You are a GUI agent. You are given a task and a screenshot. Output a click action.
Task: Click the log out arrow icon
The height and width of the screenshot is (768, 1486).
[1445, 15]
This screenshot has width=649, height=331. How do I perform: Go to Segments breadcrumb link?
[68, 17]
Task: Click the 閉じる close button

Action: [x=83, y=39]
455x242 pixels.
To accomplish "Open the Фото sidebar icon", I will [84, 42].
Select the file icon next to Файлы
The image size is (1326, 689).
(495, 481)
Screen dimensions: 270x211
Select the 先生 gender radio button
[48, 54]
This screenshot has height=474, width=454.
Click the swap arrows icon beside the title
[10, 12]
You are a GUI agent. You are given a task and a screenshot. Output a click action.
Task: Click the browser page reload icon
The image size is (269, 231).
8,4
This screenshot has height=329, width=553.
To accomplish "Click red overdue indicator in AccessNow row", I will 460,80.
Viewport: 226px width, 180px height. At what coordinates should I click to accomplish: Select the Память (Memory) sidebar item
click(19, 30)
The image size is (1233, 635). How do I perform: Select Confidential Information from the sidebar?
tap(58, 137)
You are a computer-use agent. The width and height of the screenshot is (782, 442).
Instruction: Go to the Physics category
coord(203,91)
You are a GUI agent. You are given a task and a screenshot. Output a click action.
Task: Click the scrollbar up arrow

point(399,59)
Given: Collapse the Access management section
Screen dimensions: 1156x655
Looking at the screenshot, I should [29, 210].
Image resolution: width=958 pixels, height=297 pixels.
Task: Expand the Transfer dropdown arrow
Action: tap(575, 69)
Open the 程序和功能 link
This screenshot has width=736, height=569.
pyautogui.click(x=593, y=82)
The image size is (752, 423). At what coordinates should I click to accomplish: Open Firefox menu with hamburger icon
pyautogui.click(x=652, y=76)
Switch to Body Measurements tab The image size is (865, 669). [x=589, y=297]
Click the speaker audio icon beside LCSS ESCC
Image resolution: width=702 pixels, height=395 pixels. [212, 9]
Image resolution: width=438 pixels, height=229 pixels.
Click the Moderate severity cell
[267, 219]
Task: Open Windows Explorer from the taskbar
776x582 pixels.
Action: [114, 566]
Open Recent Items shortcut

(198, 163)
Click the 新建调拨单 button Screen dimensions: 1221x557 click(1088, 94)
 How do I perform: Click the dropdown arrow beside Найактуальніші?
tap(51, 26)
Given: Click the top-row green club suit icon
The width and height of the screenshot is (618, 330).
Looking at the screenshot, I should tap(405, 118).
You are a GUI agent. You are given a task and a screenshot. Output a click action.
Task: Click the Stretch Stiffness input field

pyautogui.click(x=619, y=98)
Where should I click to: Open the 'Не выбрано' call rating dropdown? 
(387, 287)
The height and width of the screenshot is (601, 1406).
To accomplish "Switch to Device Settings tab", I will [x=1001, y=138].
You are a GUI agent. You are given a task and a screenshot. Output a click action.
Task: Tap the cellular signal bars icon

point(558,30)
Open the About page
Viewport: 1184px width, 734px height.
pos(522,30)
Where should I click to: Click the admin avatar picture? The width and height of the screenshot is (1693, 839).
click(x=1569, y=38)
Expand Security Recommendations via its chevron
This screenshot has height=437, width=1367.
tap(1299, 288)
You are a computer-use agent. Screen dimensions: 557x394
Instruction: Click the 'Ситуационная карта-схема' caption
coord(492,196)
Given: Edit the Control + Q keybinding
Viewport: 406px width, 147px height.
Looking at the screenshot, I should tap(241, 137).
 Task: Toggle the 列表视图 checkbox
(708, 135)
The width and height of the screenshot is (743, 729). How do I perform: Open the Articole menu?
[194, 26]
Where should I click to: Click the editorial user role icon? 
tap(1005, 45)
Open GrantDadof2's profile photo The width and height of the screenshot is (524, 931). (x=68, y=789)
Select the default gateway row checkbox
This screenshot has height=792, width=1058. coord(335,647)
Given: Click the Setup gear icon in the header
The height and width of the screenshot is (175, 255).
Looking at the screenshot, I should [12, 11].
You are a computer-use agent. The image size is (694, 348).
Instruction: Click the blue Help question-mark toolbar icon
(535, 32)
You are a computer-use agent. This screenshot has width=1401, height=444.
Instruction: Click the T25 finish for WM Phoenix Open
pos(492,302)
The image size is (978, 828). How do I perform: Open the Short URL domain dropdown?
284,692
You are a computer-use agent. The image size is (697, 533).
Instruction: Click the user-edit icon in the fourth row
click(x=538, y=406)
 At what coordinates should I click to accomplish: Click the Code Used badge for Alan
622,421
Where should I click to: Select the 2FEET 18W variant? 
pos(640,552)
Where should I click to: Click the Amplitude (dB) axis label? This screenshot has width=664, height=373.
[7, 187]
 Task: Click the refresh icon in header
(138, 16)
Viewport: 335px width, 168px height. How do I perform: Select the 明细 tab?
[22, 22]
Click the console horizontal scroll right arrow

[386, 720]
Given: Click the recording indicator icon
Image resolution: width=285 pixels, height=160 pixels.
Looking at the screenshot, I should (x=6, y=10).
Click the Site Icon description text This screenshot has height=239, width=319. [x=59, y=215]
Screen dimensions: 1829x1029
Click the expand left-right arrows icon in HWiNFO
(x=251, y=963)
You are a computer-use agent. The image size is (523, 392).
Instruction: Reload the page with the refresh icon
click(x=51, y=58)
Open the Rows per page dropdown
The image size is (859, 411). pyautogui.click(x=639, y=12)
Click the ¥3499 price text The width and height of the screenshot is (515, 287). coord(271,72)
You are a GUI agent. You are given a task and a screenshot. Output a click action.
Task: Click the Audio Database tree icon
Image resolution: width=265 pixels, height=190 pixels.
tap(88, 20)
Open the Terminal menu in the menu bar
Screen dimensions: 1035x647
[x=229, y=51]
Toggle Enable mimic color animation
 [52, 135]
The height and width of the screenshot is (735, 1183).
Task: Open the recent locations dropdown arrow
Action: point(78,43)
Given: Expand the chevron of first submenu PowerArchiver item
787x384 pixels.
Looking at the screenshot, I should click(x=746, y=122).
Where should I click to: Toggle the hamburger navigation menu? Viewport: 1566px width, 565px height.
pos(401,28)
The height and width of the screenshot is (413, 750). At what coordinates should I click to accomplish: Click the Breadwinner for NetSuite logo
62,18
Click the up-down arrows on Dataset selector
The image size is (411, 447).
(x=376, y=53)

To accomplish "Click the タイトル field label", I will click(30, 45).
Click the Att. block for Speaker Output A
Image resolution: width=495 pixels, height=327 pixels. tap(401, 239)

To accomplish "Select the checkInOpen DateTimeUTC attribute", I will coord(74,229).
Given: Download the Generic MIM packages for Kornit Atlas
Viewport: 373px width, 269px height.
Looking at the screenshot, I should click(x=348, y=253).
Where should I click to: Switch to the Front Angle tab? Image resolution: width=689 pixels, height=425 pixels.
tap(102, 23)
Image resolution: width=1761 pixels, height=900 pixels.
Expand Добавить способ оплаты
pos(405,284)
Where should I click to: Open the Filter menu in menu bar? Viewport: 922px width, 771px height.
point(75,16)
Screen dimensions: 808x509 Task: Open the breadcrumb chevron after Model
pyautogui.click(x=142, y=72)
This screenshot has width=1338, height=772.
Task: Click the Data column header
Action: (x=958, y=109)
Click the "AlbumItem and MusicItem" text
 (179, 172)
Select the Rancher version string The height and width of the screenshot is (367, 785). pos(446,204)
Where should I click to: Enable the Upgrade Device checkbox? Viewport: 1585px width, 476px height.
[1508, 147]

************

▸ Aim of the task: Retype the records above, but only those lines that fall between the line containing "Click the expand" and the line containing "Click the ¥3499", with both of those lines included, exactly as written.

▸ Reply to the exercise:
Click the expand left-right arrows icon in HWiNFO
(x=251, y=963)
You are a computer-use agent. The image size is (523, 392).
Instruction: Reload the page with the refresh icon
click(x=51, y=58)
Open the Rows per page dropdown
The image size is (859, 411). pyautogui.click(x=639, y=12)
Click the ¥3499 price text The width and height of the screenshot is (515, 287). coord(271,72)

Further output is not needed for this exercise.